Legal Win Sets TiVo Up for Windfall
In addition to the immediate cash payoff, the legal win opens up major new market and licensing opportunities for TiVo. DVRs are now staple items in American homes, and are favored for their ability to record shows, pause live TV and skip commercials. Some analysts are now suggesting that TiVo could potentially be in line to score a $3 per month fee for each DVR out there that incorporates its technology. That could not only include the DVRs made by Dish and EchoStar but also those that have been distributed by cable giants such as Verizon (NYSE:VZ) and AT&T (NYSE:T), against whom TiVo has also filed a lawsuit. By 2015, potential fee revenue just from these sources could total $478 million, more than double the $228 million the company realized over the past 12 months.
TiVo Still a Money Loser
Realizing such potential wins hasn't come without a cost. High legal and research and development costs pushed up the company's recent quarterly loss to $10.2 million, almost triple the year-ago loss of $3.6 million. For the current quarter, the company expects its losses to get even worse, coming in at between $19 million to $21 million.
If it hadn't been for the legal win, it's likely with these numbers that Wall Street would be predicting a quick demise for TiVo as its own DVR products have so far failed to gain traction against rivals like Dish and DirectTV (Nasdaq:DTV), which have seen impressive subscriber growth of late. DirecTV's has even fueled speculation that it could be a target for takeover by a big phone company like AT&T or Verizon.

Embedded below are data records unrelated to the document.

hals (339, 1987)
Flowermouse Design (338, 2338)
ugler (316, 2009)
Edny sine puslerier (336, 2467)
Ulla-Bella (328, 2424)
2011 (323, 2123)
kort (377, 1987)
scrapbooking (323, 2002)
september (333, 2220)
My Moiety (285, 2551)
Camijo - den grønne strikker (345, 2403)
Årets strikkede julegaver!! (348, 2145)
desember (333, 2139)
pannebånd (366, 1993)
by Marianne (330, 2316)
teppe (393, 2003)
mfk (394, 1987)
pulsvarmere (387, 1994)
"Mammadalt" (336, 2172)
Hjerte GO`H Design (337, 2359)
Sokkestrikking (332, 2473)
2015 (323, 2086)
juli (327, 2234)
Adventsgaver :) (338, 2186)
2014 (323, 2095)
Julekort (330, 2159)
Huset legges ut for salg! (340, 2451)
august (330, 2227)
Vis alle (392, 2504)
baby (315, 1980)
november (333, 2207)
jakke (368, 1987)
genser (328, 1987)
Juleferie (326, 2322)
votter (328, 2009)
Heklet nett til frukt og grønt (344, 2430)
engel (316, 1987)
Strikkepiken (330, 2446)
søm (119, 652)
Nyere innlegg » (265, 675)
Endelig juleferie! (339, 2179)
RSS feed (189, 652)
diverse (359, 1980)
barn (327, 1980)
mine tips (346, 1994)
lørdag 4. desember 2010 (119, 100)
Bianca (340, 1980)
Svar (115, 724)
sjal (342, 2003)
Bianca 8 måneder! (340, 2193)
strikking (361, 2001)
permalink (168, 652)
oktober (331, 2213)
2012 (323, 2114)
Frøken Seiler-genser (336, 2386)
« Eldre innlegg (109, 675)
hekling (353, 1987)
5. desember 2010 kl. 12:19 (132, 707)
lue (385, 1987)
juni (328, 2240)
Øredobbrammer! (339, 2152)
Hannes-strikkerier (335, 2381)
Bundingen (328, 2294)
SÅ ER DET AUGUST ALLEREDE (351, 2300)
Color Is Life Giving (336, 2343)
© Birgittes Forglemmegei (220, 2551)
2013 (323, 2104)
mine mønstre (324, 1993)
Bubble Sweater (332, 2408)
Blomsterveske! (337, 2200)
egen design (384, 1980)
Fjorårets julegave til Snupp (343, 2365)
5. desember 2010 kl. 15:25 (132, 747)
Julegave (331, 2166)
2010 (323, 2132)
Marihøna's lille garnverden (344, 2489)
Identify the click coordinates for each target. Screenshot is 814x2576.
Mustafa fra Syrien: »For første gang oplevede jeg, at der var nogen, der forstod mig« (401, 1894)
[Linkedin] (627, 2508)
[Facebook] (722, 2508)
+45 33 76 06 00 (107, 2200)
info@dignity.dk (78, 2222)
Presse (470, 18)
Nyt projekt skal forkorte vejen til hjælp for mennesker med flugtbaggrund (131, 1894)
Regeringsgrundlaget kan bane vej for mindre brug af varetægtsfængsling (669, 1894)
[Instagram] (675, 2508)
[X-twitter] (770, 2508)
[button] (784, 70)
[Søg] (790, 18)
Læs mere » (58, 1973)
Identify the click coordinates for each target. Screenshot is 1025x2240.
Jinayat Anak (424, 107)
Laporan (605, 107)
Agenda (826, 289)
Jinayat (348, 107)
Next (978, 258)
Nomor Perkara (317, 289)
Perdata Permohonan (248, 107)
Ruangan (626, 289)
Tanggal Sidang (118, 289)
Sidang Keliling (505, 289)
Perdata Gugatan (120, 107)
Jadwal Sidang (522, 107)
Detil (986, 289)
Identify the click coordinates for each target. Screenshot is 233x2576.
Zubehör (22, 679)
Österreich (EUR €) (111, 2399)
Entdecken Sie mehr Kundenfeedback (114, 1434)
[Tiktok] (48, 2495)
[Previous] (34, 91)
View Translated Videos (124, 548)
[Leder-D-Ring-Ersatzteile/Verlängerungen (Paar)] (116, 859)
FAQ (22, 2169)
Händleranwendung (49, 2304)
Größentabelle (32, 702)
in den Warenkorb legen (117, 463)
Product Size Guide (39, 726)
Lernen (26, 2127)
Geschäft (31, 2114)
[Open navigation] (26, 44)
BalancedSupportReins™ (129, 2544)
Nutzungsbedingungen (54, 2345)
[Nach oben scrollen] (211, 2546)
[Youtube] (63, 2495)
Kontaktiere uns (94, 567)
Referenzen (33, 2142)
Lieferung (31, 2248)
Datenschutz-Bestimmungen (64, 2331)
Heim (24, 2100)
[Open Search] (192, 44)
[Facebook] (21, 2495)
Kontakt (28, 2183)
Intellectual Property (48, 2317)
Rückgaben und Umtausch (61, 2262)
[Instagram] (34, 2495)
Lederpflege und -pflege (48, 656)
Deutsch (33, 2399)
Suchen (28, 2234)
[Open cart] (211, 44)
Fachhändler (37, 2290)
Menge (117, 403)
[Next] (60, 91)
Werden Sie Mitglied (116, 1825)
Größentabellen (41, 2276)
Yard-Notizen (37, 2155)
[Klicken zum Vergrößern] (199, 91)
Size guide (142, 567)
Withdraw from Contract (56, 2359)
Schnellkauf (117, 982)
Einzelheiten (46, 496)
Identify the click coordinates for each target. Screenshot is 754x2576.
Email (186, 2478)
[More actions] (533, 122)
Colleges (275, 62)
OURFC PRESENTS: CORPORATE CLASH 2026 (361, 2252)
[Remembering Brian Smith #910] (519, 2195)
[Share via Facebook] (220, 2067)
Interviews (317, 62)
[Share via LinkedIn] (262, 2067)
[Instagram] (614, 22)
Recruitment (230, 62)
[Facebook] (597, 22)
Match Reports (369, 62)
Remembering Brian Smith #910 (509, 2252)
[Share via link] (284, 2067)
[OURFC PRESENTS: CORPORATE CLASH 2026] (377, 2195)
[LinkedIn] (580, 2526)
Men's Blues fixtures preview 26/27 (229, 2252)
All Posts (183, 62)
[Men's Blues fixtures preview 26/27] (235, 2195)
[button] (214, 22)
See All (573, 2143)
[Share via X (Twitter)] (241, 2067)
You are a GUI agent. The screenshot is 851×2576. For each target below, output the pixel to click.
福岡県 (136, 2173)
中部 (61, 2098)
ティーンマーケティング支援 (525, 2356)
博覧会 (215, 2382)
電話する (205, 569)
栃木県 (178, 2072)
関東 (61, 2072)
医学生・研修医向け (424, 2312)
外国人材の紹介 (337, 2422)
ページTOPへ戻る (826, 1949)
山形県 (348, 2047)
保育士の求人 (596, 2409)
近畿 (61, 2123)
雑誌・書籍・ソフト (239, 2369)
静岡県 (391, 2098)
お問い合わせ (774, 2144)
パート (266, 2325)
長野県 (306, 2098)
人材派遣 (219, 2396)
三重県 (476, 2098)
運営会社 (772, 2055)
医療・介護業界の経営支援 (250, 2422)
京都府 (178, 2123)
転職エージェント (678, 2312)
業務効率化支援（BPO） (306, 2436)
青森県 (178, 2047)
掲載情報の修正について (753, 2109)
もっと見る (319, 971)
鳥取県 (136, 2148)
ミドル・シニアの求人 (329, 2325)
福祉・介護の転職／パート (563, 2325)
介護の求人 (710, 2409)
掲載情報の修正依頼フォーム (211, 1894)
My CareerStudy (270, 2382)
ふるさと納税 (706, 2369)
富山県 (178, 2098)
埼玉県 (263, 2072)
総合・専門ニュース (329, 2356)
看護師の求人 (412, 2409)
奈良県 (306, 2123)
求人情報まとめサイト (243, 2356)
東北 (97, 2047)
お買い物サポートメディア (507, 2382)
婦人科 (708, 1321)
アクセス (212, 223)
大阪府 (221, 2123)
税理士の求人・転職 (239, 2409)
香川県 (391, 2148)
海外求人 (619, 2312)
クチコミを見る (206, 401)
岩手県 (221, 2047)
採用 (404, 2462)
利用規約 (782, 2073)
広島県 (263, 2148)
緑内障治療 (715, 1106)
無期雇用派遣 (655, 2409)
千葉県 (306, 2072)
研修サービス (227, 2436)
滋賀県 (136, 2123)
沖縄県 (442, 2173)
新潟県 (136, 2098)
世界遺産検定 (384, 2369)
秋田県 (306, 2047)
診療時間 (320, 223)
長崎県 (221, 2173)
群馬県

Google Entry Could Be a Game Changer
And the whole competitive landscape for the entire DTV market could now be poised for a major change. Internet search giant Google (Nasdaq:GOOG) just announced that it is partnering with Dish to roll out a new DVR service that will blend internet and conventional TV content. Earlier this month, TiVo announced that it would be launching a premiere DVR box that would also have the ability to search for video content from the internet as well as online video vendors like Netflix (Nasdaq:NFLX). Google's entry into this market could take a major slice of it away from TiVo and disrupt things for the other players as well.
The Bottom Line
After such a huge run-up, TiVo's shares are likely to mark time until further developments are forthcoming regarding its lawsuit against Verizon and AT&T. A positive outcome on this front is probably what underlies the price target of $23 that some analysts have set for the stock. With a solid win now in hand against Dish and EchoStar, the odds have just gotten a lot better that TiVo can win against the cable giants as well. (To learn more, check out Technology Sector Funds.)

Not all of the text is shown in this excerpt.